Mannheim, 23. Juli 2015. (red/ms) Die Stadt Mannheim hat sich erfolgreich für das Förderprogramm „Bildung, Wirtschaft, Arbeit im Quartier“ – kurz „BIWAQ“ – beworben. Nun erhält die Stadt 1,7 Millionen Euro an Zuschüssen, um die Beschäftigungschancen von Bulgaren und Rumänen mit wenig Perspektive zu verbessern. Um den Zuschuss zu erhalten, muss die Stadt sich selbst mit 183.000 Euro beteiligen. Innerhalb von drei Jahren soll das Programm 150 Menschen helfen – pro Kopf sind das 12.553 Euro.
Von Minh Schredle
In Mannheim leben offiziell knapp 9.000 Menschen aus Bulgarien und Rumänien. Tatsächlich geht die Stadt von bis zu 6.000 Menschen aus, die nicht gemeldet sind. Diese Zahl ist allerdings nur eine Schätzung.
Etwa die Hälfte der gemeldeten Menschen hat laut Statistik keinen Schulabschluss. Unter den Bulgaren haben nur sechs Prozent eine Berufsausbildung abgeschlossen, gerade mal ein Prozent kann ein Studium vorweisen. Oft sind auch die Sprachkenntnisse katastrophal.

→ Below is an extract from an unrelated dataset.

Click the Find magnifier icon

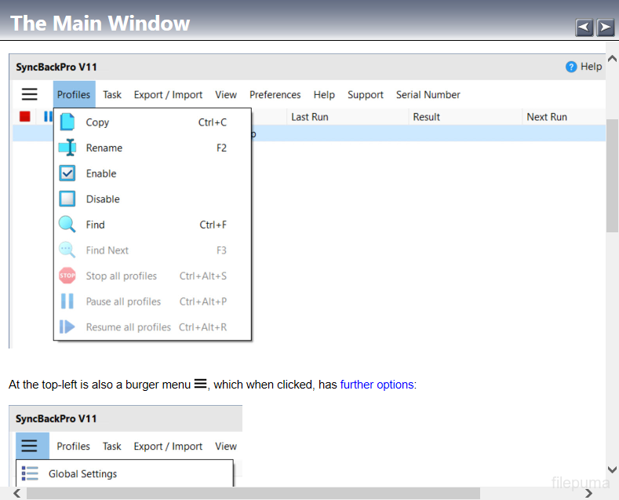67,224
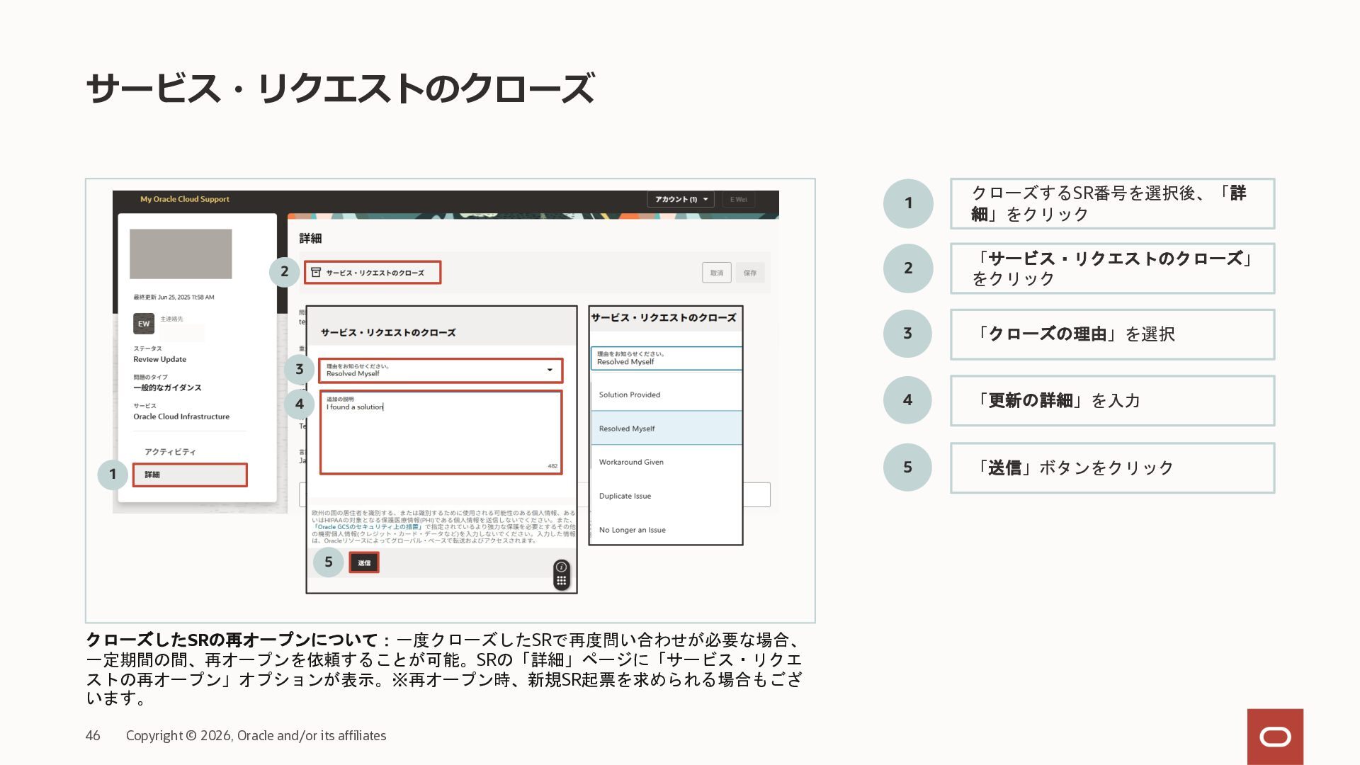Open the 詳細 tab in sidebar
The image size is (1360, 765).
(x=190, y=475)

Südeuropäische Zuwanderung ist „größte Herausforderung“ für die Stadt
In Zeiten zunehmender Fremdenfeindlichkeit sind solche Informationen nicht unproblematisch – aber so sind die Verhältnisse eben. Rechte Hetzer werden sie möglicherweise missbrauchen wollen. Aber es handelt sich nunmal um objektive statistische Daten, die verdeutlichen, dass die Integration insbesondere dieser Menschen enorme Schwierigkeiten bereitet. Um Probleme zu lösen, muss man sie auch benennen – der Ist-Zustand ist jedenfalls keine Lösung.

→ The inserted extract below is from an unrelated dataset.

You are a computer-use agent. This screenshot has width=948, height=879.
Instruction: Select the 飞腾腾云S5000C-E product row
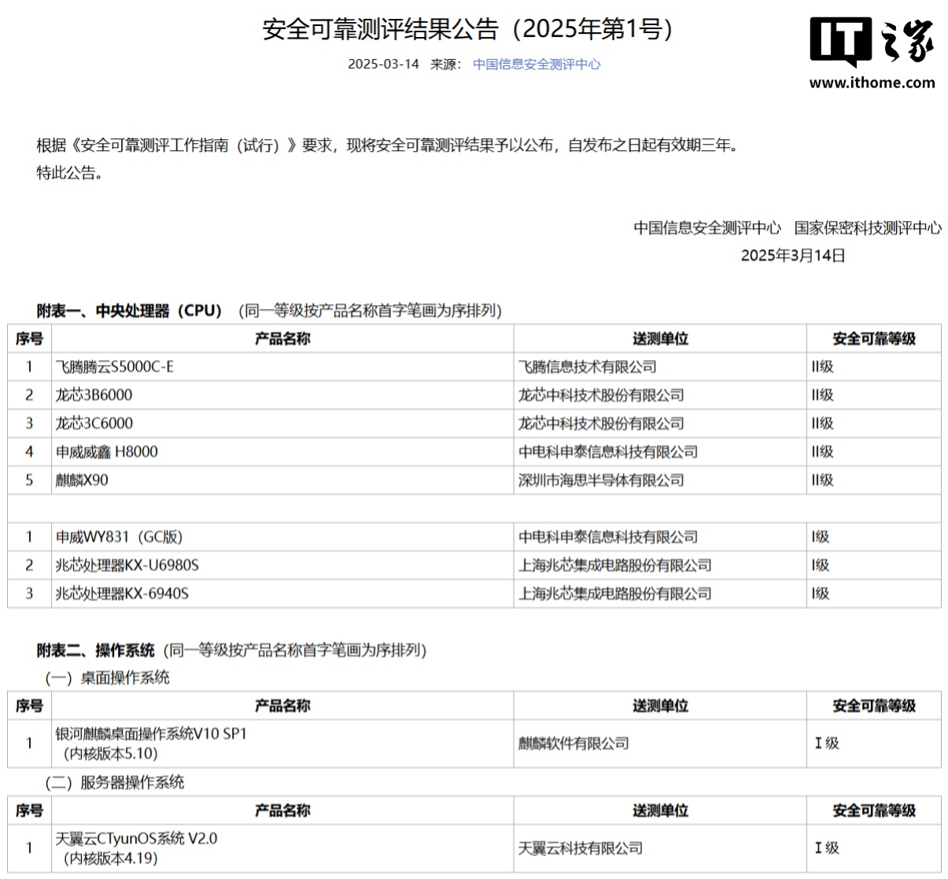click(x=115, y=367)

Aktuell spricht auch Oberbürgermeister Dr. Peter Kurz davon, dass die starke Zuwanderung aus Südost-Europa die – wortlaut – „größte Herausforderung“ sei, vor der die Stadt steht. Für den Oberbürgermeister sind das eher ungewohnte Töne – zumal Mannheim vor einer ganzen Reihe von großen Herausforderung steht: Sanierungsstaus im dreistelligen Millionenbereich, Einbrüche bei den Gewerbesteuereinnahmen und der nicht enden wollende Streit um die Bundesgartenschau, um nur einen kleinen Teil zu nennen.
Kostenintensive Hilfe
Die Stadt hat sich aktuell erfolgreich um eine Förderung aus dem Bundesprogramm BIWAG beworben. Bei einer Eigenbeteiligung von 183.000 Euro erhält Mannheim einen Zuschuss in Höhe von 1,7 Millionen Euro, um Menschen mit wenig Perspektiven, aus eigener Kraft einen Anschluss zu finden, die Türen zum Arbeitsmarkt zu öffnen.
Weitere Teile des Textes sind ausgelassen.